The history of beef selection at Peter Luger dates back to 1950. Sol Forman, who ran a metalworking company in Brooklyn at the time, buys Peter Luger, who has fallen into a slump. The first thing he worked on for the reconstruction was beef selection. I thought I couldn't serve the best steak without the best beef.
He hires a retired USDA beef professional to teach his wife Masha how to choose beef. After that, Masha traveled with him to a beef wholesaler to acquire connoisseur know-how and set seven selection criteria for Peter Luger. That standard is still in place, and all beef procured at the head office is selected by four family owners.
The beef procured at the Tokyo store this time is also selected based on the same criteria as the beef offered at the main store in Brooklyn. Beef connoisseurs certified as family owners learn Peter Luger's selection criteria, and only beef selected based on it is imported into Japan.
The beef dry age method in Peter Luger was also devised by Masha and is still being taken over as a secret method. The aging room in the basement of the main store is locked, and only four family owners and a small number of cooking staff can know the whole of the unique dry age method.
In general, the dry age method controls the temperature, humidity, and wind to promote the water activity of the beef itself and condense proteins and minerals toward the core of the lean meat. In addition, it breaks down proteins with enzymes inherent in muscle cells and enzymes produced by specific microorganisms, dramatically increasing umami amino acids, and creating soft and juicy meat.
The basic idea of the dry age method in Peter Luger is the same, but we have succeeded in suppressing the unnecessary aged odor that feels unpleasant taste by using a special management method and ingenuity. By this secret method, the best steak was born, where you can enjoy the original aroma of beef while stably realizing the taste and softness peculiar to dry age beef.

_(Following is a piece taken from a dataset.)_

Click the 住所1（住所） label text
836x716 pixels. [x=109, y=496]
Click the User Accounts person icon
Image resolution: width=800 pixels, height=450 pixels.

The way Peter Luger serves steaks has been the result of many years of trial and error. First of all, a style called T-bone steak where you can enjoy sirloin and fillet at the same time. Now on the menu of every steakhouse, Peter Luger was the first to offer and make it famous in the United States.
The server then serves the steak on a plate heated to 300 degrees and warms the meat further on the edge of the plate. Not only can you adjust the degree of grilling to your liking, but you will also be appetizing to hear the sizzling sound of warming the meat. Finally, sprinkle gravy called vitamins to maximize the taste of beef.
And the last thing we want to do is serve all the steaks to our guests within a minute of baking. As with the main store, it is not easy to achieve this in a large store like the Tokyo store. A grill stand will be installed on the 2nd floor, which is the center of the 3-story structure, and the servers will carry the steaks from there using the stairs that are directly connected to the 1st and 3rd floors by the shortest route.